Task goal » Return the lines below that contain the word "star".
◆ ◆ ◆ ◆
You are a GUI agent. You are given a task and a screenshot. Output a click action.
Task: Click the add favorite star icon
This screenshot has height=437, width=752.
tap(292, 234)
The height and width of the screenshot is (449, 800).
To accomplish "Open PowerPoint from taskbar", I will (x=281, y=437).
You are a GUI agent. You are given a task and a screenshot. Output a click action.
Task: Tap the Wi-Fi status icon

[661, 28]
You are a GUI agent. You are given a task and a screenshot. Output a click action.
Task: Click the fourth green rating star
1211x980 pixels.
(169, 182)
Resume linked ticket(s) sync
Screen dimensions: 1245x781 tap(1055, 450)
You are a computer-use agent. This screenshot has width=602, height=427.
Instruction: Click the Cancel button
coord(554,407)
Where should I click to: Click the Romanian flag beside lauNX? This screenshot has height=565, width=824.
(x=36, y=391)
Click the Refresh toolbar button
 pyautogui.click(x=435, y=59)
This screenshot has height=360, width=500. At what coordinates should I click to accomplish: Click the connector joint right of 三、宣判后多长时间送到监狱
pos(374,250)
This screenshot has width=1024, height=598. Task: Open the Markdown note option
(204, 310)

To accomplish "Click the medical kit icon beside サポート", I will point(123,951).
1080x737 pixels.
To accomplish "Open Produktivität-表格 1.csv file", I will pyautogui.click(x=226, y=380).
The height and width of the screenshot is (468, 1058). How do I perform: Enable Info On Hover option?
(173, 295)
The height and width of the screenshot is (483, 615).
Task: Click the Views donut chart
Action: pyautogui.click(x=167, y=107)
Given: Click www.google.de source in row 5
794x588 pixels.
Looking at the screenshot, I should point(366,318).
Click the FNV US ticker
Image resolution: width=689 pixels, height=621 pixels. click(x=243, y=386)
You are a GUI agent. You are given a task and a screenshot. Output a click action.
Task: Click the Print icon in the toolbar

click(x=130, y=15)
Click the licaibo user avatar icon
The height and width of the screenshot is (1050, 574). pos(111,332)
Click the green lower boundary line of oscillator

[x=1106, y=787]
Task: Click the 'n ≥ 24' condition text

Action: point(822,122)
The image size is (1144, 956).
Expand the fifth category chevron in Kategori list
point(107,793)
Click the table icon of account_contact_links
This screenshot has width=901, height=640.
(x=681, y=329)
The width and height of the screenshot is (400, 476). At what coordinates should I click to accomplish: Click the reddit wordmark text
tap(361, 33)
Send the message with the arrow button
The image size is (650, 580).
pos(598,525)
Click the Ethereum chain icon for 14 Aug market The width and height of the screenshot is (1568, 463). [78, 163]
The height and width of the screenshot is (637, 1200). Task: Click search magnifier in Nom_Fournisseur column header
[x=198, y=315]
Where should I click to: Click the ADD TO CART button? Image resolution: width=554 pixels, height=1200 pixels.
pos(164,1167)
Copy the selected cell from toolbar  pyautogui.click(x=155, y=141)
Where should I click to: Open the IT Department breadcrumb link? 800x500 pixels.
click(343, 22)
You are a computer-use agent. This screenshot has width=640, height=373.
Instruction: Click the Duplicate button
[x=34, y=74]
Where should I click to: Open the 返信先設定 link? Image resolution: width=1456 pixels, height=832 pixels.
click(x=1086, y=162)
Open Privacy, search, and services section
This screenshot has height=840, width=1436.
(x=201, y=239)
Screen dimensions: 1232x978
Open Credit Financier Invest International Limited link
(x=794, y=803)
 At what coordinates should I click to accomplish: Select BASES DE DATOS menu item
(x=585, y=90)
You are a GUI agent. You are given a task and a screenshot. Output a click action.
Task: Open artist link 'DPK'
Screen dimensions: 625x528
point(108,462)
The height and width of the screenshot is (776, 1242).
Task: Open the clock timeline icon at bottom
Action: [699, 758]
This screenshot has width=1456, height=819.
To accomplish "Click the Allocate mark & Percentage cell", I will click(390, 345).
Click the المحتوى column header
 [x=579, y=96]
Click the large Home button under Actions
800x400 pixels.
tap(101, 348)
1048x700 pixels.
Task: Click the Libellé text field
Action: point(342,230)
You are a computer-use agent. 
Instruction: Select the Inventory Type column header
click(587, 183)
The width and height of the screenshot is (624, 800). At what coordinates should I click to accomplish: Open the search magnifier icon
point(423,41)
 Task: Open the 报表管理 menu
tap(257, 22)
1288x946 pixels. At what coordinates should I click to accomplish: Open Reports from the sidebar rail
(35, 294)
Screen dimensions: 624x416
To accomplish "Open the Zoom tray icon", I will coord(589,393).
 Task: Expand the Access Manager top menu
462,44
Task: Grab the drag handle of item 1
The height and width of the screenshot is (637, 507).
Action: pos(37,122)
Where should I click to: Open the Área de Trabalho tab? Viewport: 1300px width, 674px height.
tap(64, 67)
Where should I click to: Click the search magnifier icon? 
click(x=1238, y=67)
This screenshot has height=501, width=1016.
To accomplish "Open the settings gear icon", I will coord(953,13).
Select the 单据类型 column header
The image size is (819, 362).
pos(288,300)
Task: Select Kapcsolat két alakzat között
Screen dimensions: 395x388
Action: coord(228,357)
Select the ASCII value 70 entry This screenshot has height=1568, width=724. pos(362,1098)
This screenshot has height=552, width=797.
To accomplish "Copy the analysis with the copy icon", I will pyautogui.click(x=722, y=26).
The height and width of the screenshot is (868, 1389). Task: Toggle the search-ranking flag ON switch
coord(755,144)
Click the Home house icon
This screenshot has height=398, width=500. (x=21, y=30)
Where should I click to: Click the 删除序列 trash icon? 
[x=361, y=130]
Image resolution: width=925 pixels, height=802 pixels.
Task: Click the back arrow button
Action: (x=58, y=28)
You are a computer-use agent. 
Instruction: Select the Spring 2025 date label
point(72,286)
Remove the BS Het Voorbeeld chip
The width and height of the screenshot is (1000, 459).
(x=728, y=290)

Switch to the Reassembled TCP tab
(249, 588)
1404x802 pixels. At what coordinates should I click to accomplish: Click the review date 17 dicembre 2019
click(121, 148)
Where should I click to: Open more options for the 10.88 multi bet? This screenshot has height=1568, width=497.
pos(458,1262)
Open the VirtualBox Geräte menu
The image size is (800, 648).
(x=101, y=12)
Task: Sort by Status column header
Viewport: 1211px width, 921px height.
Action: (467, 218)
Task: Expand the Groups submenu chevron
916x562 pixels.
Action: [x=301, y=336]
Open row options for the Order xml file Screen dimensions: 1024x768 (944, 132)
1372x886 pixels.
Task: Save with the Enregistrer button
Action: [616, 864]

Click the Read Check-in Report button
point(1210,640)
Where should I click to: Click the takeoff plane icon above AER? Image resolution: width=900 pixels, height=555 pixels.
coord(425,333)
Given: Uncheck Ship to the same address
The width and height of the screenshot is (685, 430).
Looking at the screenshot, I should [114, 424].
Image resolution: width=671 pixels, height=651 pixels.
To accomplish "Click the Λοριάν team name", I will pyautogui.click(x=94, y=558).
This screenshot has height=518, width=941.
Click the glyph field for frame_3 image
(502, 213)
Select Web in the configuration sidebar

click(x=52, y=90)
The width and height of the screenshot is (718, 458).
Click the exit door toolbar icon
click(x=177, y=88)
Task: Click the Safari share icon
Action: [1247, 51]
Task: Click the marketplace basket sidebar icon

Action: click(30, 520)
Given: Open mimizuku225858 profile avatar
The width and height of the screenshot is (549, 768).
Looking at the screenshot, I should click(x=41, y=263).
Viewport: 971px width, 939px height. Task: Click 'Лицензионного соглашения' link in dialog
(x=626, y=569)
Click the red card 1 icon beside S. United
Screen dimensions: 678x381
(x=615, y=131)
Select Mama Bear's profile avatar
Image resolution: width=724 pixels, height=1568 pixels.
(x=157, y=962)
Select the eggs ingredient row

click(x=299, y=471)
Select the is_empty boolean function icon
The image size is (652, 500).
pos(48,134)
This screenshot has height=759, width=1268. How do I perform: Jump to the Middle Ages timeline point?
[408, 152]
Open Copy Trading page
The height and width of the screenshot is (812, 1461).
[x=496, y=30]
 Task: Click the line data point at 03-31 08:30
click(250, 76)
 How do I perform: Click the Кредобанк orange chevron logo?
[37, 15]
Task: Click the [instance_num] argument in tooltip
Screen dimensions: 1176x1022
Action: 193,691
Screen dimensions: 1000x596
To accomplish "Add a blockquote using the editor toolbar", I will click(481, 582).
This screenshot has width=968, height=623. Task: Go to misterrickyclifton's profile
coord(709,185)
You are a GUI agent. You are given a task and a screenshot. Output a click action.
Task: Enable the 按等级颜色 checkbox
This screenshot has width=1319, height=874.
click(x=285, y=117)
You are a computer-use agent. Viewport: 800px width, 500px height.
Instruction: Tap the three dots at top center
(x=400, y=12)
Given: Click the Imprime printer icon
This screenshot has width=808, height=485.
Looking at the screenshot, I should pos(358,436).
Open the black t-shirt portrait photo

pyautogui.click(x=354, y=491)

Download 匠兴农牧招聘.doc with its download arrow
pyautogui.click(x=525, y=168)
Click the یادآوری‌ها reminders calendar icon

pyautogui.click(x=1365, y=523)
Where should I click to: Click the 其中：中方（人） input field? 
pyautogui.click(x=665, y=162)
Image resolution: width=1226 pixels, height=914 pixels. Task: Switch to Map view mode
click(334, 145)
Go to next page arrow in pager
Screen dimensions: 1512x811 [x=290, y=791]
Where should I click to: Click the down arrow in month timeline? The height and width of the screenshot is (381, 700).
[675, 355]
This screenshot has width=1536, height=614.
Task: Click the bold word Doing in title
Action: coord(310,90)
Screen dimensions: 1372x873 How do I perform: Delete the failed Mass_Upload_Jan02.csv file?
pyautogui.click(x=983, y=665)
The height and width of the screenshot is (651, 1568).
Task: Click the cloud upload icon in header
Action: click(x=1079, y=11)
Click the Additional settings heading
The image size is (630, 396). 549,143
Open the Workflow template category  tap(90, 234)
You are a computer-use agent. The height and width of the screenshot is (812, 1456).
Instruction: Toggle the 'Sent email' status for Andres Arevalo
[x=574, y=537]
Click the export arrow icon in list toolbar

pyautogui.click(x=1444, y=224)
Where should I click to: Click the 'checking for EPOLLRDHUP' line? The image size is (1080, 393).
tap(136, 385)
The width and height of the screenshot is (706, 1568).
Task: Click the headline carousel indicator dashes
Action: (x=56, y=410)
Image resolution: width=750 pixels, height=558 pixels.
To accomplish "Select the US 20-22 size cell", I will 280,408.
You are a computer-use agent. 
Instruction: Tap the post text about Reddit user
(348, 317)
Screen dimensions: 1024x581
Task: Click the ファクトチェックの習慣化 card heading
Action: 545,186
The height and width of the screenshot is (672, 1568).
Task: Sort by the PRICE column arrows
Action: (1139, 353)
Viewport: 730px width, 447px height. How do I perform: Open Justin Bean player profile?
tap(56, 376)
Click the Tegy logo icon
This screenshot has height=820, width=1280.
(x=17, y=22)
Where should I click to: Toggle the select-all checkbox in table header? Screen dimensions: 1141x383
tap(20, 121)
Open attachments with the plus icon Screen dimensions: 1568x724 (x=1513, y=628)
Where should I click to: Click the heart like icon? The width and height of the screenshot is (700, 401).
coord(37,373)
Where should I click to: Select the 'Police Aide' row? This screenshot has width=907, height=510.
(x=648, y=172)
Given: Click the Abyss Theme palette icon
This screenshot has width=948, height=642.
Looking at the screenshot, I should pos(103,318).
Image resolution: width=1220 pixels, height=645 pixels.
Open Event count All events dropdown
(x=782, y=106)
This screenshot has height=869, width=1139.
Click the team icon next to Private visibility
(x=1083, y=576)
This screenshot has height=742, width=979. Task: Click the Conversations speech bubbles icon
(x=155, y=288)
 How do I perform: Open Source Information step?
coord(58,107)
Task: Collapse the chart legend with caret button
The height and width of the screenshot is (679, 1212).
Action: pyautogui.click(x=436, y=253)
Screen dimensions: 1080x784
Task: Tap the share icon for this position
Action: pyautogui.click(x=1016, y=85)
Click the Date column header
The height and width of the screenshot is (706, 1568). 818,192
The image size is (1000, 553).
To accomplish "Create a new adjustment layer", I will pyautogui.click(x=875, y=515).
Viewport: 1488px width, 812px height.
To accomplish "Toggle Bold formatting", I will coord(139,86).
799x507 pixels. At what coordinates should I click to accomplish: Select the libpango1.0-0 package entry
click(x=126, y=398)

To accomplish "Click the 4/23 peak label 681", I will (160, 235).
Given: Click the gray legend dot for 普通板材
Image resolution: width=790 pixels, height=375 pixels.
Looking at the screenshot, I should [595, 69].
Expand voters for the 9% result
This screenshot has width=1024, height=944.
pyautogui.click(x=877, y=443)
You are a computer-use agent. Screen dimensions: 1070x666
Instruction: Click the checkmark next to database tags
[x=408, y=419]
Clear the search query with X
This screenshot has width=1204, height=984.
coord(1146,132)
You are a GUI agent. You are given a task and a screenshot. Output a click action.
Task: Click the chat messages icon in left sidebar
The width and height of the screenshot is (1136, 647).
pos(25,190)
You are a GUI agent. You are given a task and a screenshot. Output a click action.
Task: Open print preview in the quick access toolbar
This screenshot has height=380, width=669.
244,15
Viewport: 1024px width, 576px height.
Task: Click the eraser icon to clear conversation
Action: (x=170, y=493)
◆ ◆ ◆ ◆
Answer section »
Task: Click the add favorite star icon
Task: Click the fourth green rating star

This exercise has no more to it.